• _Do this_
Reproduce the data, without the pictures, from the line containing "You are a computer-use agent." through the line containing "The height and", with both of those lines included.

• _Data shown_
..........

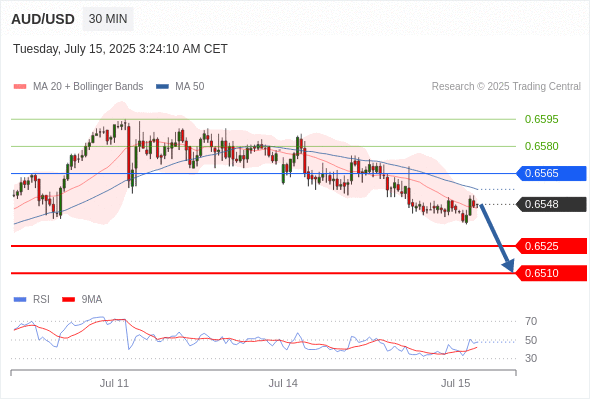This screenshot has height=400, width=590.
Task: Click the green 0.6595 resistance label
Action: pos(541,119)
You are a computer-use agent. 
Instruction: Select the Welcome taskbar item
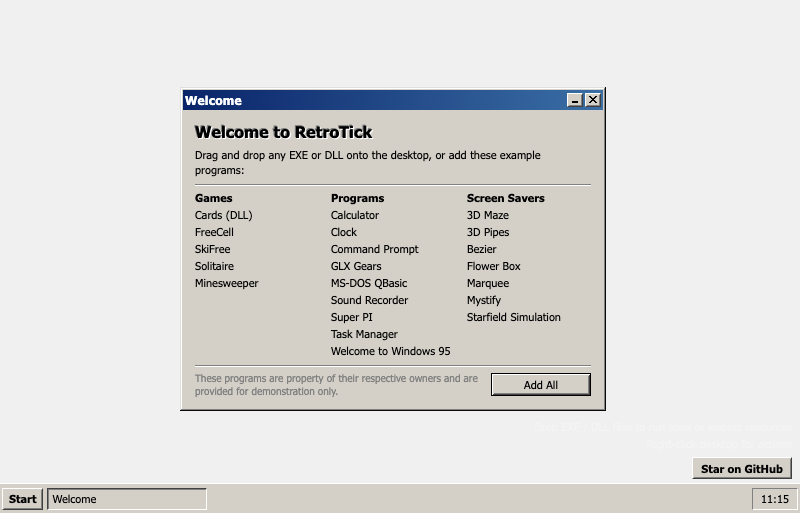[x=127, y=499]
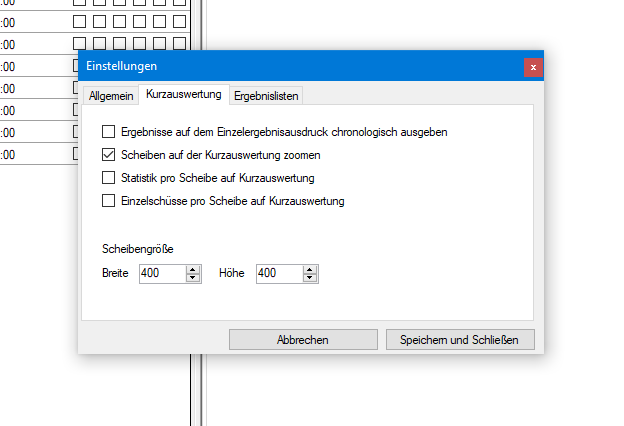This screenshot has height=426, width=624.
Task: Click the Einstellungen title bar
Action: (x=300, y=66)
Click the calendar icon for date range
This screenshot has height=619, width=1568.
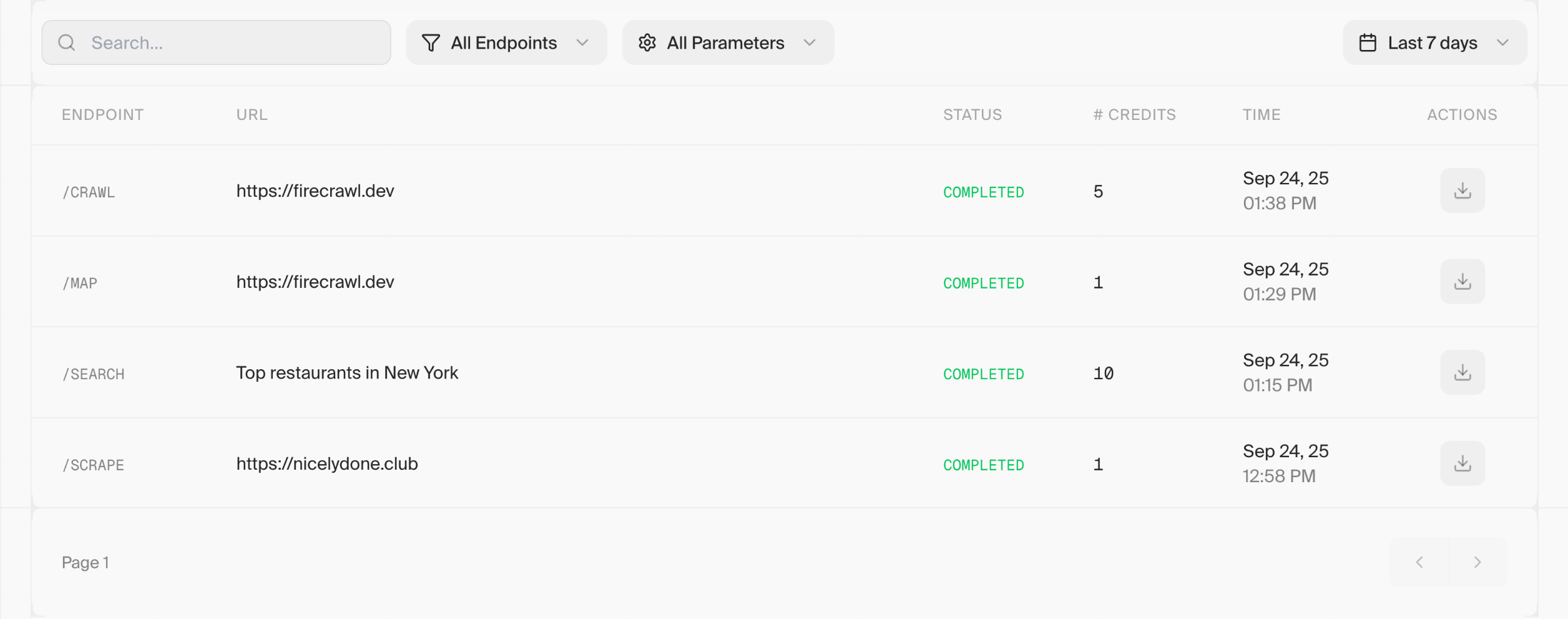[1367, 42]
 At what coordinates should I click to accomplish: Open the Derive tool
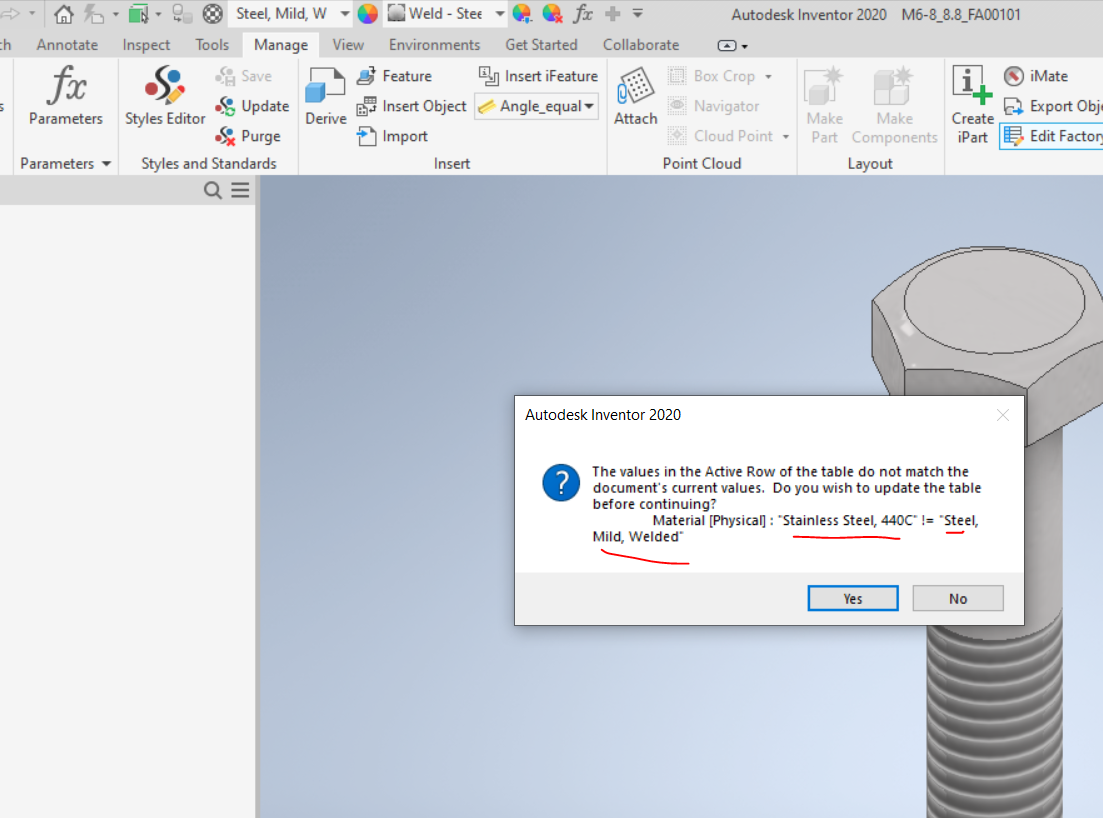click(324, 96)
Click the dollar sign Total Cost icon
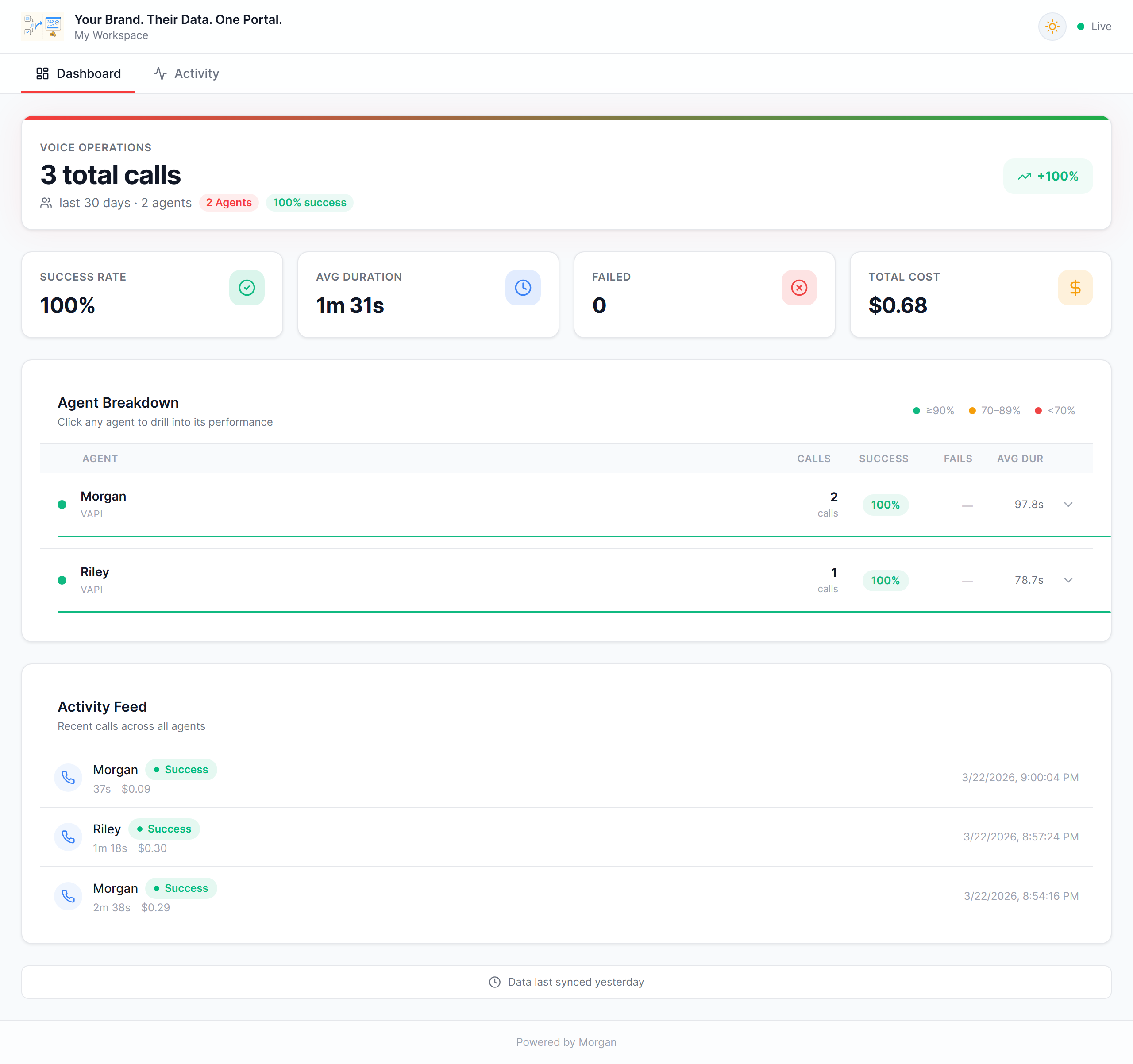The height and width of the screenshot is (1064, 1133). point(1074,288)
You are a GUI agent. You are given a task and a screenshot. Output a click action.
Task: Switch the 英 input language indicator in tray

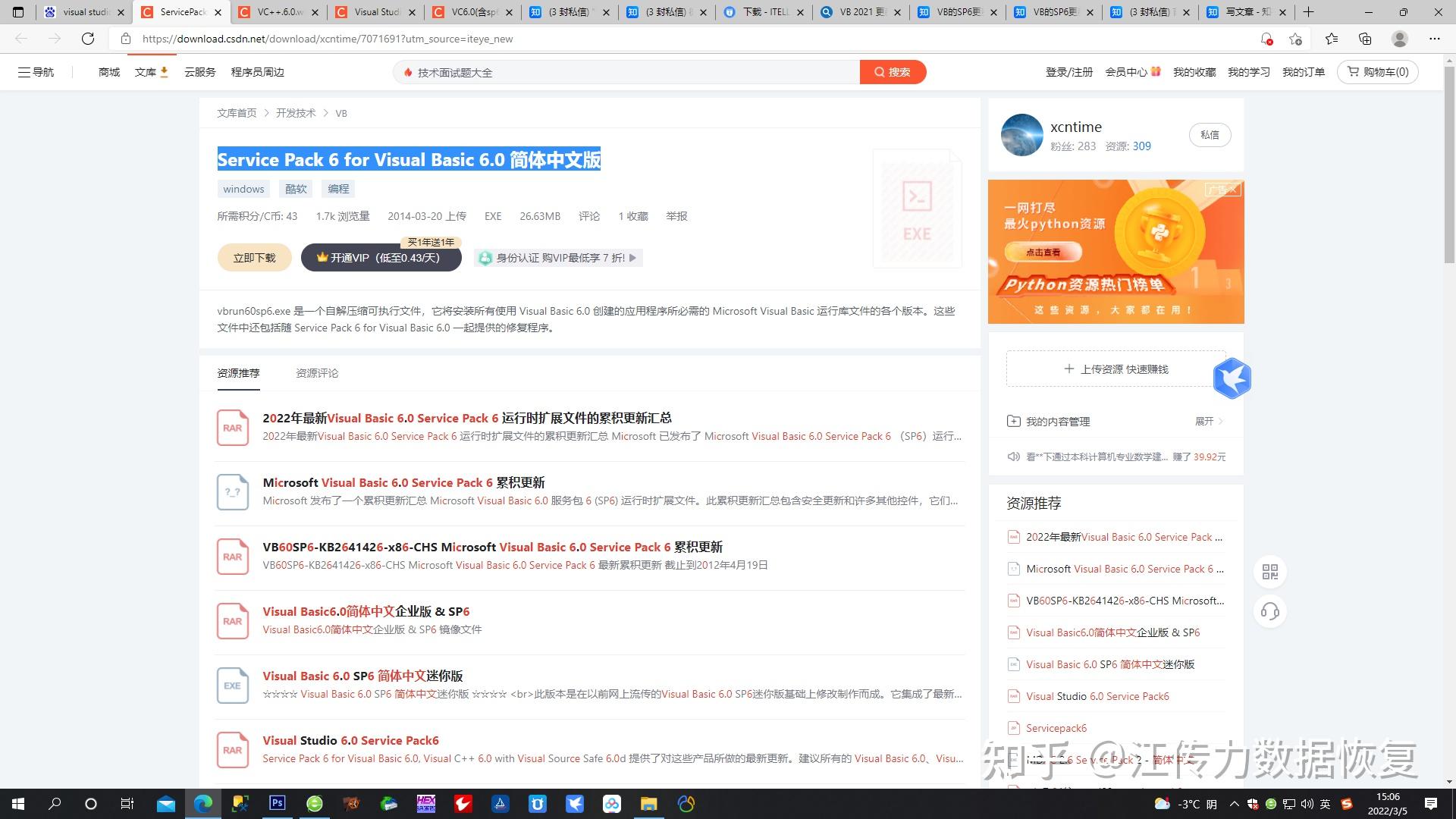point(1325,805)
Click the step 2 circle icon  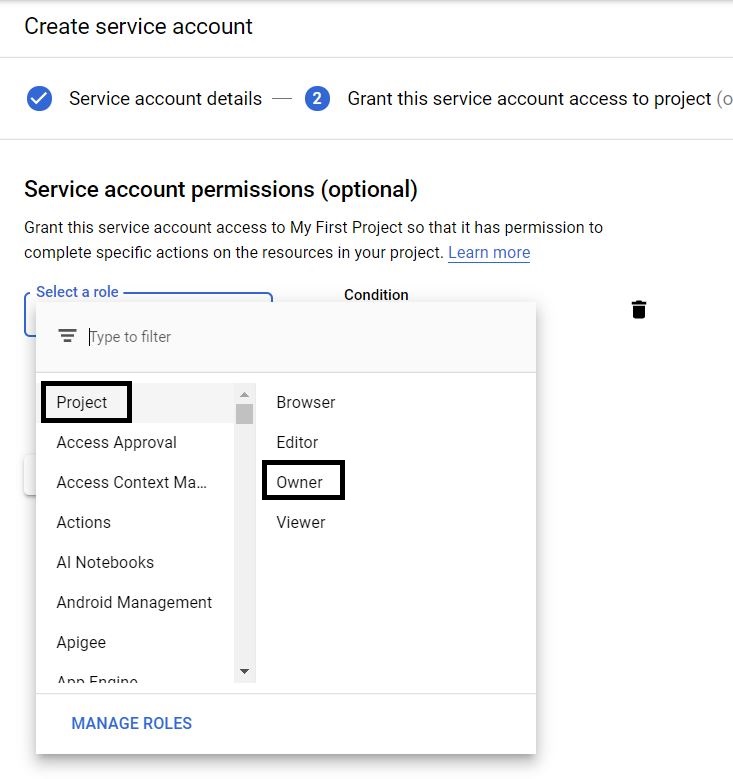pos(317,98)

..........

• _Solution_
You are a computer-use agent. 
Instruction: Select the Welcome taskbar item
[x=127, y=499]
This screenshot has height=426, width=624.
Task: Click the Einstellungen title bar
Action: (x=300, y=66)
Click the calendar icon for date range
This screenshot has height=619, width=1568.
[1367, 42]
 At what coordinates should I click to accomplish: Open the Derive tool
click(324, 96)
Click the dollar sign Total Cost icon
The height and width of the screenshot is (1064, 1133). point(1074,288)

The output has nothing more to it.